Nach Auswertung aller Überlieferungen kann man die Errichtung der Kirche wohl in die Zeit zwischen 1252 und 1329 einordnen.

Um 1246 soll sie der Überlieferung nach zum Mainzer Archidiakonat Hofgeismar gehört haben.

Sie wird 1444 erstmals urkundlich erwähnt, weil sie zusammen mit der Antoniuskapelle vor Warburg und einem Altar aus Wormeln unter den von der Herrschaft Everstein lehnrührigen Stiftungen derer von Papenberg zu Kalenberg genannt wird, die in diesem Jahr ihre Rechte daran dem Heinrich von Gudensberg überlassen. 

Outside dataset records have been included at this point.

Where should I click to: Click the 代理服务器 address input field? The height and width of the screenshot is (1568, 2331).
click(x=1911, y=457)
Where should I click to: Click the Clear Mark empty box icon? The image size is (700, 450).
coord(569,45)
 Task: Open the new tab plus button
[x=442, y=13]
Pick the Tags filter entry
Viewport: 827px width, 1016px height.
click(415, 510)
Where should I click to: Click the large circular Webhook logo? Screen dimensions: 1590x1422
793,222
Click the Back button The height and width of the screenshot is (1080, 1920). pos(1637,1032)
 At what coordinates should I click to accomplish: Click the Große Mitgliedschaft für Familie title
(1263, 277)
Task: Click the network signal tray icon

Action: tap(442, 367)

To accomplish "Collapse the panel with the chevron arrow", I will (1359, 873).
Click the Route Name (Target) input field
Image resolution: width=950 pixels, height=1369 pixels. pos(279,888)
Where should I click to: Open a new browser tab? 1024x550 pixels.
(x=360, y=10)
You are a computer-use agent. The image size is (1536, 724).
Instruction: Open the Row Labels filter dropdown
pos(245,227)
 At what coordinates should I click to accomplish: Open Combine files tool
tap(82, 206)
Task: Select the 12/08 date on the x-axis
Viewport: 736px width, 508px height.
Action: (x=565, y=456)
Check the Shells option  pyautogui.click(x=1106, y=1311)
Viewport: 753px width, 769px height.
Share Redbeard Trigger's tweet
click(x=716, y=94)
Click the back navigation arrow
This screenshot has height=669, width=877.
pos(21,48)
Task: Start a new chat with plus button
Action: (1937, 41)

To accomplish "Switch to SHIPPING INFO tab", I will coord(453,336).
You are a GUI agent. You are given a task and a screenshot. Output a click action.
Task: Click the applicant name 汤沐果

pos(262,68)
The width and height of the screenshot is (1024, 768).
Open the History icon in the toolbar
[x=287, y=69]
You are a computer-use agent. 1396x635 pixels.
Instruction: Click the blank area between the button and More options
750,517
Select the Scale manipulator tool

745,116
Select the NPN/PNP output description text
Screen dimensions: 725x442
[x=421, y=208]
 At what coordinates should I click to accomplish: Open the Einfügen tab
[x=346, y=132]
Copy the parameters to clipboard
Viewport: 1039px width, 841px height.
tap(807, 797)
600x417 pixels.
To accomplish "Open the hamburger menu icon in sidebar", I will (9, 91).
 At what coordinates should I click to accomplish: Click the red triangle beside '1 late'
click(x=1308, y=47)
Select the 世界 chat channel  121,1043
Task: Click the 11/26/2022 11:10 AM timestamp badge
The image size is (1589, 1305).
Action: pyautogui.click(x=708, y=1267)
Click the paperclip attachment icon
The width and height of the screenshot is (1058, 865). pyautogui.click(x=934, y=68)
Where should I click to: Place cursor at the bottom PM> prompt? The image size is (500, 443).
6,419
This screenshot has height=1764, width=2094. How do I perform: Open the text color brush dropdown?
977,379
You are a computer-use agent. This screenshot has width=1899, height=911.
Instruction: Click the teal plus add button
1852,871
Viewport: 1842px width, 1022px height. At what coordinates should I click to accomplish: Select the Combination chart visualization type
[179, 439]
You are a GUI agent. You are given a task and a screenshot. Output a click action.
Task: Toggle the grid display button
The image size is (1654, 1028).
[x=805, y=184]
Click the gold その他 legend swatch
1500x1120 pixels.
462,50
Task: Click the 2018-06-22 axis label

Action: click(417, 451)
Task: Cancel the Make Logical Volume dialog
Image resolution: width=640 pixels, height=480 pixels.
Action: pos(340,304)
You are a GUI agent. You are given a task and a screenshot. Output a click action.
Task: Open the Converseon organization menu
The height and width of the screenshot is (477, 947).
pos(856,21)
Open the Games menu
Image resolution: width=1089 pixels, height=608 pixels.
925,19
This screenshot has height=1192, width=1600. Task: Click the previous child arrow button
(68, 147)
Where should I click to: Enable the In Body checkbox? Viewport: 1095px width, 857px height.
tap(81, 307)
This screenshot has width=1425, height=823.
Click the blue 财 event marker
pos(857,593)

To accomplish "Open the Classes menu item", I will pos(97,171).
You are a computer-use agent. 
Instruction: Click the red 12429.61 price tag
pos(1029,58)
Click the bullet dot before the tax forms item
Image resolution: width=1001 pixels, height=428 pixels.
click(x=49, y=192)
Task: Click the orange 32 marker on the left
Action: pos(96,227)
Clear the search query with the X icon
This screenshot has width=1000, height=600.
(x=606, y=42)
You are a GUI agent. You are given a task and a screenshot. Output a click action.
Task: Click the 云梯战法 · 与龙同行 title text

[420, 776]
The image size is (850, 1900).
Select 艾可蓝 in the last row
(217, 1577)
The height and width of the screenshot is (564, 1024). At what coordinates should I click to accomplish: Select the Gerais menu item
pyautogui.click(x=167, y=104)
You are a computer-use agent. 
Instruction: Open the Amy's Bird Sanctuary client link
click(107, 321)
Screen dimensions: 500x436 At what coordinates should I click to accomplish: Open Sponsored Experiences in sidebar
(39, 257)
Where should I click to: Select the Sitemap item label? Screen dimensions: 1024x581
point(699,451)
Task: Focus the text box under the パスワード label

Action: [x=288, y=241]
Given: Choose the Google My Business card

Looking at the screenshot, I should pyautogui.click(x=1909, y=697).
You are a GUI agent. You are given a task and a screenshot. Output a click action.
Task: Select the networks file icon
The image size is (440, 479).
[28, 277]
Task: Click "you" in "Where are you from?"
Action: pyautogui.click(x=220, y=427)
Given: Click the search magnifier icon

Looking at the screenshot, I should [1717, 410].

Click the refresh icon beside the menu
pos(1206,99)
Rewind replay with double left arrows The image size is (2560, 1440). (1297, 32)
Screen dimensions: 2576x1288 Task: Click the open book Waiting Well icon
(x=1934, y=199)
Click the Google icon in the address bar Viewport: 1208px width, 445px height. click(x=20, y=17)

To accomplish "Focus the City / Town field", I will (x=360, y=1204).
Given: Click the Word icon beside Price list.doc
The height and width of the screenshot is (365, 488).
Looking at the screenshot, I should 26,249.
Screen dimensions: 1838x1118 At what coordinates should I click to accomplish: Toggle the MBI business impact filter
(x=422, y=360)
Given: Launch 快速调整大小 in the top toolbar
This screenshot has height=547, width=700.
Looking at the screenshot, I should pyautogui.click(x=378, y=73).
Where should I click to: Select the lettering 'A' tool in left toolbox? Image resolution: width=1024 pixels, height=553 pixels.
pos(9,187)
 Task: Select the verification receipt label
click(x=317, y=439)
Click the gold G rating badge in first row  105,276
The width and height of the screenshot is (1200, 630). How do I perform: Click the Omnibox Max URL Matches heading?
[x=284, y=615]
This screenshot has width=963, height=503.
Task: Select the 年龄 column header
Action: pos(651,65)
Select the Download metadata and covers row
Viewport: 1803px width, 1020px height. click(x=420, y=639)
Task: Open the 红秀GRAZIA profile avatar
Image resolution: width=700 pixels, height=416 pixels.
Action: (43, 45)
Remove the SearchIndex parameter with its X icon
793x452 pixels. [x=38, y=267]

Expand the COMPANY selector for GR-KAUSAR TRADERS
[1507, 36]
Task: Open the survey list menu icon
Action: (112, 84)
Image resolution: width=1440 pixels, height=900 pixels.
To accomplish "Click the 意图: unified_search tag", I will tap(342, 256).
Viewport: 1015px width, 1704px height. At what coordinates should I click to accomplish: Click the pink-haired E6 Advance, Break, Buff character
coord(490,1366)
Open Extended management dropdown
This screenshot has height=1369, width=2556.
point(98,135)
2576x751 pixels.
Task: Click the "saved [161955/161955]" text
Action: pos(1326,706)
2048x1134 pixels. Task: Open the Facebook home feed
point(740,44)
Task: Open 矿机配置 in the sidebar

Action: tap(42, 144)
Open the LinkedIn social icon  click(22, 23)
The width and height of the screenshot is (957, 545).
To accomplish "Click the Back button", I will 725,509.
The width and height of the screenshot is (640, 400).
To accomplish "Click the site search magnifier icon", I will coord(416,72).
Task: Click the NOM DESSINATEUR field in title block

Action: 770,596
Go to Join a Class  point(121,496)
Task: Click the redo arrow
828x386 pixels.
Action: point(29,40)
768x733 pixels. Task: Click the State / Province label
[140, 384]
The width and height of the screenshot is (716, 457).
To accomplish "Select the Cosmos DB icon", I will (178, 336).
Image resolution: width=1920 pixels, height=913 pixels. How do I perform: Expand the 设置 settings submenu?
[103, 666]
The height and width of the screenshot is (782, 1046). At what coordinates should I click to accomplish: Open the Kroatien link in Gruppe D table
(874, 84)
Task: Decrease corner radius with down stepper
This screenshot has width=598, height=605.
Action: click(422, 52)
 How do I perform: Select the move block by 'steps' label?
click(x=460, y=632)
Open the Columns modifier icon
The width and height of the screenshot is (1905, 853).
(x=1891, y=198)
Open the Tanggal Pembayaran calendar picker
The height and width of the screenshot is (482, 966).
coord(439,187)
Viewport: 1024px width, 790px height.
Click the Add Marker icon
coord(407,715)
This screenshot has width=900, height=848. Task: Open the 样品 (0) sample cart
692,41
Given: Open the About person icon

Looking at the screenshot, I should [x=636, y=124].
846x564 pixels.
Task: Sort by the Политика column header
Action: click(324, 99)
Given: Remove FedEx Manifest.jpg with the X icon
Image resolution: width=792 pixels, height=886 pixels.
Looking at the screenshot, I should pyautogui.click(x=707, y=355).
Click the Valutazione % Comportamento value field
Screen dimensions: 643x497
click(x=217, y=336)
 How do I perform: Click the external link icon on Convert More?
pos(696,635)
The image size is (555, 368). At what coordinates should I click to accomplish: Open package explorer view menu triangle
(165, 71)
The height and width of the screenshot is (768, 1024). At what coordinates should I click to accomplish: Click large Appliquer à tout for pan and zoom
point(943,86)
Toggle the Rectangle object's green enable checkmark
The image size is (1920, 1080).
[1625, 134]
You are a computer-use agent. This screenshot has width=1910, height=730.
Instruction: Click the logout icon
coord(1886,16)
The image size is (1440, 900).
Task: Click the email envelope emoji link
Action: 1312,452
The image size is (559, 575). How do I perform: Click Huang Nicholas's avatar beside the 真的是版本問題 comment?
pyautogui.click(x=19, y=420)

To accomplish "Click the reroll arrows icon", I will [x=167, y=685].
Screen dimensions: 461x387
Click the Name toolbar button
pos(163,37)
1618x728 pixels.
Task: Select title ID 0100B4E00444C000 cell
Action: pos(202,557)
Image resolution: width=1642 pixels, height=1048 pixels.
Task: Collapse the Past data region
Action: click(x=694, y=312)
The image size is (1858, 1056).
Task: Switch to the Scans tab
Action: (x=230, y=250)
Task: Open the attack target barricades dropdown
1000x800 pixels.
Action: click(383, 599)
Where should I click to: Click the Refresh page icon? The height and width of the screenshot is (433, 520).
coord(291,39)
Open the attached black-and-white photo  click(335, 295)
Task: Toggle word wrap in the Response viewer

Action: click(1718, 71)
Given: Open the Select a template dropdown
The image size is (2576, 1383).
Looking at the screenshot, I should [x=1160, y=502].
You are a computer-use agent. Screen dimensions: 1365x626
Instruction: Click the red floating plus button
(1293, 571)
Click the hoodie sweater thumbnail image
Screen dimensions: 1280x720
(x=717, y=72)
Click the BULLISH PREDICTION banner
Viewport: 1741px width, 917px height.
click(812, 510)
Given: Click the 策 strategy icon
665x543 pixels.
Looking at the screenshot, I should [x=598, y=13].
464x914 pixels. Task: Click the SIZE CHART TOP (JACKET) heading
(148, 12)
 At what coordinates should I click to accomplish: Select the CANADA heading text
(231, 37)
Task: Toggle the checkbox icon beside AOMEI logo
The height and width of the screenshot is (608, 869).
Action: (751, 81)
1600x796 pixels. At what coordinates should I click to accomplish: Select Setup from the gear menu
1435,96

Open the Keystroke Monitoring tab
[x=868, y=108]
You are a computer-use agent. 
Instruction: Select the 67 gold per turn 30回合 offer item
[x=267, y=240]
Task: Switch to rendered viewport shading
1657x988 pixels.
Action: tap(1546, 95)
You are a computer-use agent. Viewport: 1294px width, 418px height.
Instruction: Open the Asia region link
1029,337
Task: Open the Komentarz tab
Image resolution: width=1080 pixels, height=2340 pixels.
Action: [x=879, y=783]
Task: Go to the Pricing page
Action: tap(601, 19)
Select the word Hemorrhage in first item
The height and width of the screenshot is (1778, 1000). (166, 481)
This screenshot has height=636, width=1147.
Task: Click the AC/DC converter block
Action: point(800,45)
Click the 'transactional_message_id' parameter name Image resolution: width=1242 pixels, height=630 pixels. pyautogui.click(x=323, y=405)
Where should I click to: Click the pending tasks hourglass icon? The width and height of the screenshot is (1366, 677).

1535 fällt das gudenbergische Dorf Herlinghausen durch Erbschaft an die Herren von der Malsburg und damit unter hessischen Einfluss

1539 wird die „Ziegenhainer Kirchenordnung“ eingeführt und wird, da die Herlinghauser Kirche im Malsburger Gerichtsbezirk lag, auch in Herlinghausen verbindlich. 

Wahrscheinlich ab 1541 bekennen sich die Herlinghäuser zum reformierten Glauben

Ab 1580 die bildeten Herlinghausen und Ersen eine Pfarrei mit Sitz in Herlinghausen 

Gemäß dem Grenzvertrag von 1597 zwischen dem hessischen Kurfürsten und dem Fürstbischof von Paderborn gehörte nun die evangelische Gemeinde Herlinghausen zum katholischen Paderborner Territorium. 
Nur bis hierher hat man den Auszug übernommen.